Economics professor Clark Leith said the presence of mad cow, or bovine spongiform encephalopathy, certainly came as a shock, adding it is the equivalent of a crop failure.

"Agriculture is a small part of the economy, despite the fact that it [looms large] in Canadian politics," Leith said, adding the beef industry itself is even smaller.

Leith noted it is hard to tell how much damage would be done to the beef industry, following a ban on beef imports by the United States on Tuesday.

Comparisons to the damage done to Toronto's economy following the outbreak of severe acute respiratory syndrome are valid, Leith said. "[It's] serious for those affected."

"The really important thing to distinguish here is that there will be a severe impact on individuals, but [Canada] has a social safety net," Leith explained.

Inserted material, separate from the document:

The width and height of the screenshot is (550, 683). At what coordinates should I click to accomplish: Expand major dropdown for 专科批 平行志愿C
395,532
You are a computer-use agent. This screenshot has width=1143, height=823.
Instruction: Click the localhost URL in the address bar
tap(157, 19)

"This is a really sad moment for the Canadian beef industry," said Kelly Daynard, communications manager for the Canadian Cattlemen's Association.

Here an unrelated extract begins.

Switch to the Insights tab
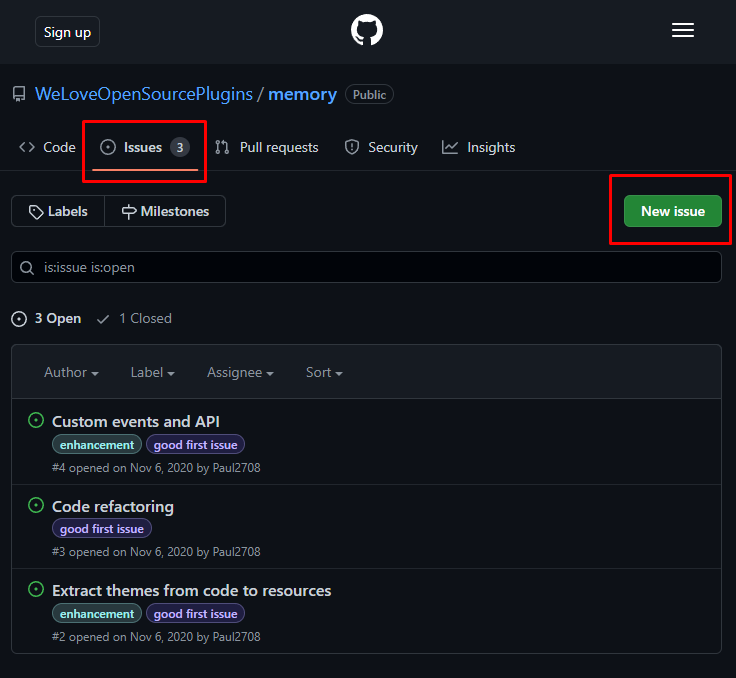The image size is (736, 678). [479, 147]
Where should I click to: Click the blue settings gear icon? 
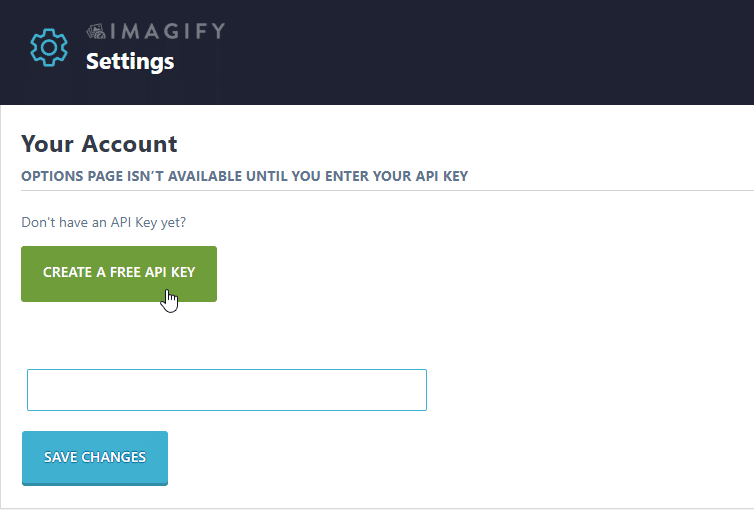(49, 47)
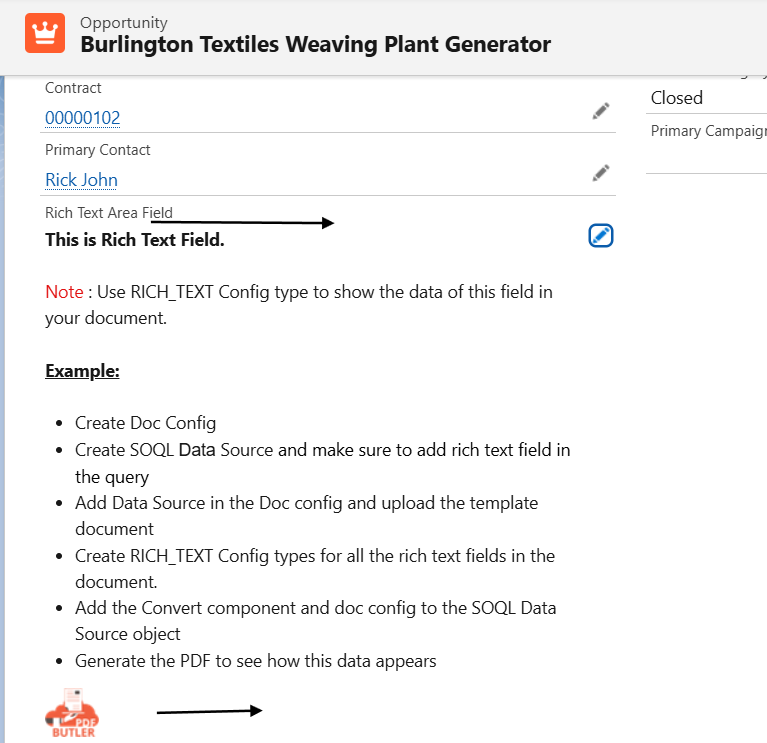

There are all kinds of safeguards in Canada to make sure this does not happen, Daynard said. "Catching the animal shows [the system] works," she added. "The safety of the food system hasn't been compromised [as far as we know]."

"There will be farmers bankrupt in this country in a matter of weeks if [the situation] isn't resolved soon," Daynard explained, adding the U.S. ban did not come as a surprise. "We would do the exact same thing if it happened down there."

Some Western students said the scare would affect where they choose to eat.

"I think it would generally affect my appetite towards beef," said Andrea Zeffiro, a first-year masters in media studies student.

Sam Quraishi, a fourth-year administrative and commercial studies student, said he agreed. "I'm not going to be going [to burger joints]. I was not a big red meat eater in the first place."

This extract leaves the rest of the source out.